Author: Krzysztof Tołpa

EEG Preprocessing for an Oddball Paradigm#

Preprocessing is a critical step in EEG analysis. It involves cleaning the data to remove noise and artifacts — signals that are not of neural origin — which can otherwise contaminate our results. We use MNE-Python library accompanied with adapted from EEGLAB functions: rejchanspec and trimoutlier. We also utilize mne-icalabel plugin for automatic classification ICA components.

Our pipeline covers commonly applied steps:

  1. Loading Data: Importing the raw EEG recording.

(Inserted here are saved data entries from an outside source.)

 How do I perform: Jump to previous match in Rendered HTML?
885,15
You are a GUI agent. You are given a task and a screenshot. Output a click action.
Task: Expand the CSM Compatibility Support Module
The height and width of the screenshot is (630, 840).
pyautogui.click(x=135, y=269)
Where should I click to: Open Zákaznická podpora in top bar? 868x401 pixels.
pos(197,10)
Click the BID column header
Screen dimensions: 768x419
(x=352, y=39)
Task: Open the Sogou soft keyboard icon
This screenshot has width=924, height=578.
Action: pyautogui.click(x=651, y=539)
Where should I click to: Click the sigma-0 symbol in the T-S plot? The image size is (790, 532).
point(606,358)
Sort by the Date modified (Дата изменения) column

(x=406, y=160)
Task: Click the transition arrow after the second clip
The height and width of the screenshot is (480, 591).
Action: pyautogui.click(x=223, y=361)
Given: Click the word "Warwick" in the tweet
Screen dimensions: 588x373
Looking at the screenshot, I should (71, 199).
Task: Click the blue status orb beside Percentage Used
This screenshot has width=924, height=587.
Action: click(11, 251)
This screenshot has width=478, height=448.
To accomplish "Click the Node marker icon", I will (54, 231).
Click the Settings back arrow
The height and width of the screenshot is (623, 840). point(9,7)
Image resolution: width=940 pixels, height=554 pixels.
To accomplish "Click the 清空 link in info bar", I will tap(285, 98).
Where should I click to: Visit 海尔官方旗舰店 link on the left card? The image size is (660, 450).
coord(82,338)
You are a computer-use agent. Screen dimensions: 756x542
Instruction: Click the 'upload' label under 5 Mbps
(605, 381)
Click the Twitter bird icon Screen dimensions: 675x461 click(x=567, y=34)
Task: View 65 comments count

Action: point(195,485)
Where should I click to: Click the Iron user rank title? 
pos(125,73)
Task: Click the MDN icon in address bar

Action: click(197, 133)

  2. Channel Management: Handling channel locations, names, and types.

  3. Filtering: Applying high-pass and low-pass filters to isolate the frequency bands of interest.

  4. Artifact Detection: Identifying and marking bad channels and noisy time segments.

  5. Artifact Removal with ICA: Using Independent Component Analysis (ICA) to remove stereotyped artifacts like eye blinks and muscle activity.

  6. Interpolation & Resampling: Reconstructing bad channels and downsampling the data to make it more manageable.

  7. Epoching: Segmenting the continuous data into trials (epochs) centered around our experimental events.

Let’s get started!

1. Setup: Importing Necessary Libraries#

First things first, we need to import all the Python packages we’ll use throughout the analysis.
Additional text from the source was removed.